Um Sonho Possível


Quando Sandra Bullock foi indicada ao Globo de Ouro pelo seu desempenho no filme Um Sonho Possível (The Blind Side), muito se comentou o que a atriz estava fazendo ali. A surpresa maior foi quando Sandra ganhou o prêmio - e este seria o primeiro de uma série que ela vem levando. O ápice da atriz foi no dia 7 de março, quando Sandra disputou o Oscar.

Favorita, ainda que concorrendo com ninguém menos que Meryl Streep, Sandra Bullock pode ser conhecida como atriz de comédia, mas é extremamente injusto diminuirem seu talento só por causa disso. Desculpem os chatos de plantão, mas ela está ótima em Um Sonho Possível. E sim, mereceu o Oscar. Por que não?

Claro que Sandra não é tão talentosa quanto Meryl Streep. Mas quem disse que o mais talentoso vence? Gwyneth Paltrow não ganhou da nossa Fernanda Montenegro? Pois é. E Sandra Bullock convence bem mais que Gwyneth. Fica a dica.

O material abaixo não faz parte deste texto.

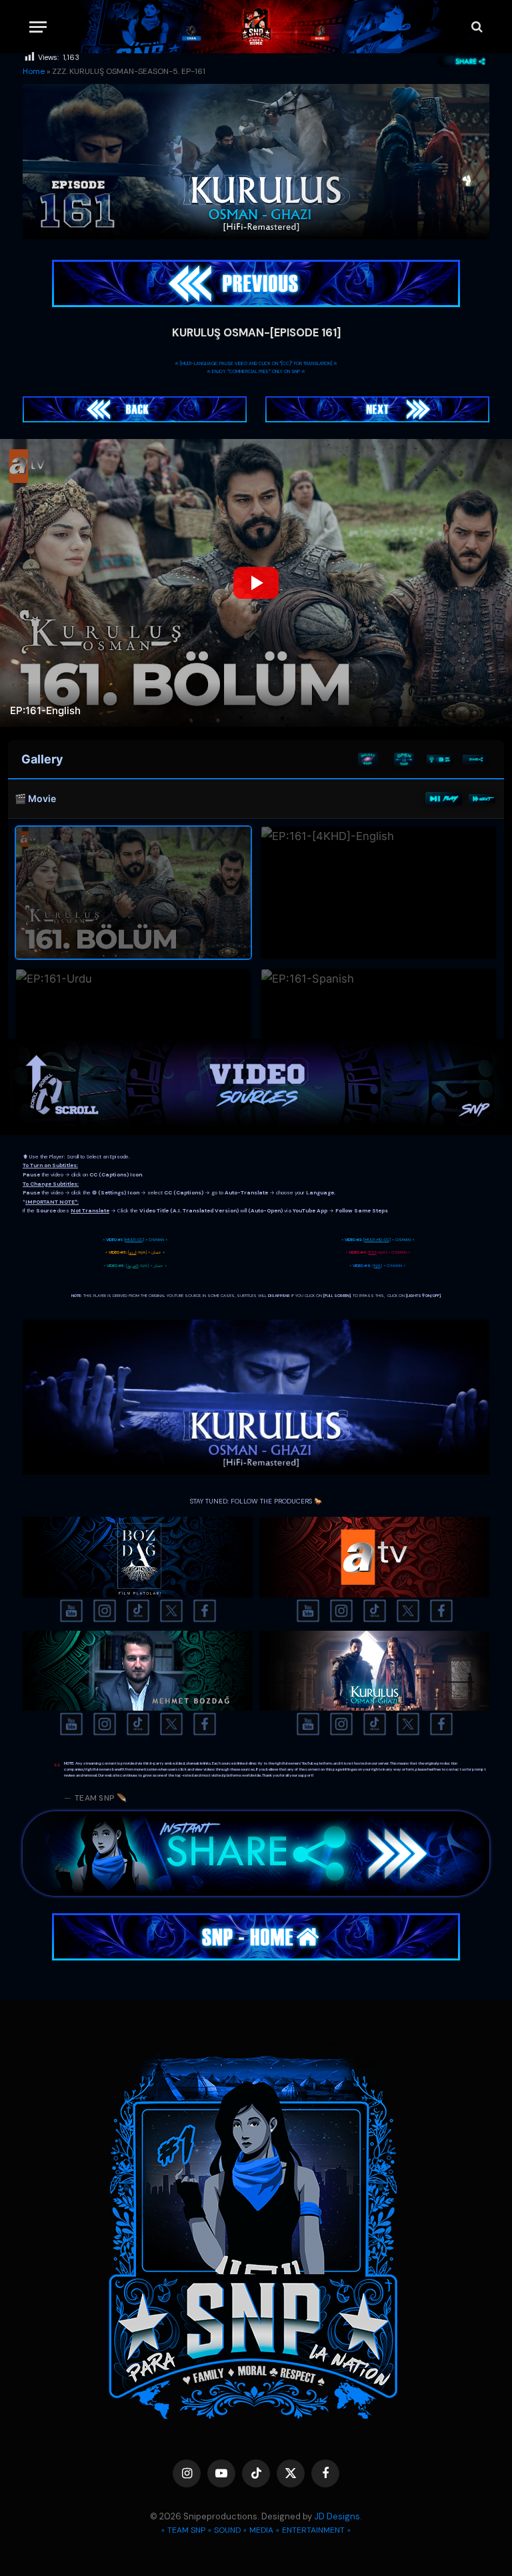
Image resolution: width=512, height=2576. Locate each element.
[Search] (476, 27)
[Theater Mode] (440, 759)
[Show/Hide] (404, 759)
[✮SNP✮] (256, 26)
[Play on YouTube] (443, 798)
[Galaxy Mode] (368, 759)
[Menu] (38, 27)
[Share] (476, 759)
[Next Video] (482, 798)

Vamos ao filme. Logo na abertura, a decoradora e ex-cheerleader Leigh Anne Tuohy (Sandra Bullock) explica o título original do longa, um termo derivado de táticas do futebol americano. A explicação se faz pertinente para expectadores como nós, brasileiros, que não entendemos nada desse esporte, e o termo "blind side" servirá de premissa para toda a história. Quando um quarterback destro se prepara para um passe, o atacante esquerdo de seu time deve proteger seu lado cego, que seria como o ponto cego de um carro, de um ataque do time oponente. Esta explicação é a metáfora da trama, que conta a história real do hoje atacante dos Baltimore Ravens, o então problemático adolescente Michael Oher, o Big Mike (o ótimo Quinton Aaron).

Por causa de sua altura e força, o jovem consegue estudar numa escola para ricos, já que lá apostam que ele pode ser um bom jogador de futebol americano. Mas Big Mike mal tem o que vestir, enfrenta inúmeras dificuldades para estudar e não consegue se comunicar. Com 15 minutos de filme já sabemos onde isso tudo vai parar - e já é possível sentir aquele aperto no coração: Leigh conhece Michael e resolve ajudar o rapaz.

Loira, perua, engraçada e extremamente amorosa, Leigh é o tipo de mulher fútil que acaba sendo um exemplo de bondade ao adotar Mike e dar a ele as oportunidades que a vida lhe negou. O rapaz, que mal consegue esboçar um sorriso, acaba percebendo a importância de um lar e começa uma - aparentemente não promissora - carreira no futebol.

Apesar de ser mais um daqueles típicos filmes americanos em que o protagonista supera todas as dificuldades para vencer na vida, Um sonho possível tem seus méritos. O maior deles talvez seja o esforço enorme que a direção e o roteiro de John Lee Hancok, adaptado do livro The Blind Side: Evolution of a Game, fazem para que o longa não seja piegas. E ele consegue. Vamos admitir que isso é um feito, e meio caminho andando para que a boa aceitação do público. Ah, e claro, a boa química entre Sandra Bullock e Quinton Aron também ajuda muito.

O filme só estreia no Brasil no dia 19.